RBC breakdown post-transfusion and the associated oxidative stress increased iron load in blood and was suggested to be one of the causes for the development of ROP and BPD. Neonates with BPD are usually small in size. They require more ventilator assist and blood sampling leading to iatrogenic anemia. Consequently, more blood transfusions would be needed to replace blood removed by sampling (23).
Transfusion-related morbidity in premature neonates might be due to alterations that occur in pediatric PRBCs units like the strengthened level of non-protein-bound iron, heme and oxidative stress during preparation and storage and the confined capability of the premature physiology to tackle such stressors (24).
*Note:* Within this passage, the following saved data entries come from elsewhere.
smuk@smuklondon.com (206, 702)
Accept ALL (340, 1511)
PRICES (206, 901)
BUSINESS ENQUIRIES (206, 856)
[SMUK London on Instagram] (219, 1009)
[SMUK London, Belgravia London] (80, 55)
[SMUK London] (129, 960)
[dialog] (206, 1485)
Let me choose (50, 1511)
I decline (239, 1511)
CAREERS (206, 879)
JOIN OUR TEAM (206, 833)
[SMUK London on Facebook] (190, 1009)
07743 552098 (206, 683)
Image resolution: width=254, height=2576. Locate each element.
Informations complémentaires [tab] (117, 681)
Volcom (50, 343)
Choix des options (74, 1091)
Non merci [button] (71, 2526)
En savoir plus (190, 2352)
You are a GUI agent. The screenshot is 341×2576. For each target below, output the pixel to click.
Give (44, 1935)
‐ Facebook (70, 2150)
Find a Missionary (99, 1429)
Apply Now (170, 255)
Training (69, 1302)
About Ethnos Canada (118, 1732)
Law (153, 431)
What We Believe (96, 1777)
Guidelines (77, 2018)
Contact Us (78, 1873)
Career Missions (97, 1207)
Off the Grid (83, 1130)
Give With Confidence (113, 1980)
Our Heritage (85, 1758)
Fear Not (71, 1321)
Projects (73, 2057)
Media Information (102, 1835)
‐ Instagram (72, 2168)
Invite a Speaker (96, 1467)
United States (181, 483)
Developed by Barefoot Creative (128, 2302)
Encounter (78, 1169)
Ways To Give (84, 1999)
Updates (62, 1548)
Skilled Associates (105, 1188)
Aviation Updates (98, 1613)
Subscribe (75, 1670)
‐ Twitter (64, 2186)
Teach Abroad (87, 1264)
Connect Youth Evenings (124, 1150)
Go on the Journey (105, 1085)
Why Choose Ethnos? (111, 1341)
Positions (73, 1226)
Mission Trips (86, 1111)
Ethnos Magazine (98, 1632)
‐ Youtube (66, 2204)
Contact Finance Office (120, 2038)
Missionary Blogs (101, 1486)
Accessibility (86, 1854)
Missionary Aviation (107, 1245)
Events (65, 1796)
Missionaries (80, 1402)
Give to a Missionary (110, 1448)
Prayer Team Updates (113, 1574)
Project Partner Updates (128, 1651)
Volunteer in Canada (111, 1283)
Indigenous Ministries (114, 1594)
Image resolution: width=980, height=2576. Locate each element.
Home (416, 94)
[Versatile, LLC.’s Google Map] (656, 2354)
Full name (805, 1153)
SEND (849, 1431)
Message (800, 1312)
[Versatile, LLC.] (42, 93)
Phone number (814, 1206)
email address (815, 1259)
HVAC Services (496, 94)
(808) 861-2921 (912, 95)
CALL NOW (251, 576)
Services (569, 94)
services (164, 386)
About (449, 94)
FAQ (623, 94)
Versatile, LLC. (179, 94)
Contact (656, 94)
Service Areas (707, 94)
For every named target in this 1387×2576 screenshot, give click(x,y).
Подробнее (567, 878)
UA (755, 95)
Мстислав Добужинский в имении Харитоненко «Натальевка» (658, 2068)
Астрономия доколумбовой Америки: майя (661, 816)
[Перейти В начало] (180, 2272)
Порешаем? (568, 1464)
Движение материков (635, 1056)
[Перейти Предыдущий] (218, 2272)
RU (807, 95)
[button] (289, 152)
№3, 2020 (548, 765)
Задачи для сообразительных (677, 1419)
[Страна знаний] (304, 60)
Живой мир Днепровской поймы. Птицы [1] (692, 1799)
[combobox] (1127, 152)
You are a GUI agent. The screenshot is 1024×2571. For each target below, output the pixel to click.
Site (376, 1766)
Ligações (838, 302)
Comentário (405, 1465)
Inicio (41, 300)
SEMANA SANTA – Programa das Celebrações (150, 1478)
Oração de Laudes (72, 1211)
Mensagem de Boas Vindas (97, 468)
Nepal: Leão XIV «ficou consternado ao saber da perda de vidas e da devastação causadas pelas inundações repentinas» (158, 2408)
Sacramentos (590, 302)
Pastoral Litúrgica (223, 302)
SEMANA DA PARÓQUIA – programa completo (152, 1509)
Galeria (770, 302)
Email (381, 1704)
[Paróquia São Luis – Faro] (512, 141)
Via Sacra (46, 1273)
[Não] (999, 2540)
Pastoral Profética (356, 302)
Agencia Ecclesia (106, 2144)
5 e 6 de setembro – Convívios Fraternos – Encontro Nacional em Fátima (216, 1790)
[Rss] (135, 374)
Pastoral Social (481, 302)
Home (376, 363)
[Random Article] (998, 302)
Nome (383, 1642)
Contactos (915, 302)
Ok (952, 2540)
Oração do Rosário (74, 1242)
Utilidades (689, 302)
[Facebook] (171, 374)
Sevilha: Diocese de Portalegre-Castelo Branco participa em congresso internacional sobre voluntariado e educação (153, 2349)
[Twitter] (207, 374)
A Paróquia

The significantly higher median BLL% change in neonates who suffered sepsis and those who died within 24 - 48 hours from transfusion indicates that those neonates had already low BLL before transfusion, such that the change after transfusion was high. All transfusion-transmitted infections put neonates at risk, particularly LBWs who already have immature immune systems.
5.1. Conclusions
The study concluded that preterm neonates are at risk of lead exposure hazards due to receiving multiple PRBCs transfusions in the NICU setting. Higher lead levels in PRBCs in our study as compared to previous studies denote exposure of donors to higher lead levels in Egypt and accordingly the recipient preterms, as the study showed a significant positive correlation between infant’s post-transfusion lead levels and the lead levels in the aliquot packets.
5.2. Limitations
The study was on the PRBCs and not the other transfusion products as platelets on assumption that most of the lead load would be from the PRBCs.
Difficulty in measuring urine lead levels doesn’t allow the researches to know the amount of lead that may have been deposited in tissues versus excreted.
5.3. Future Research Implications
BLL screening protocols in blood banks similar to those used during screening for infectious diseases should be implemented. Further studies focusing on the impact of neonatal lead exposure are needed to assess for potential neurodevelopmental impairments in future.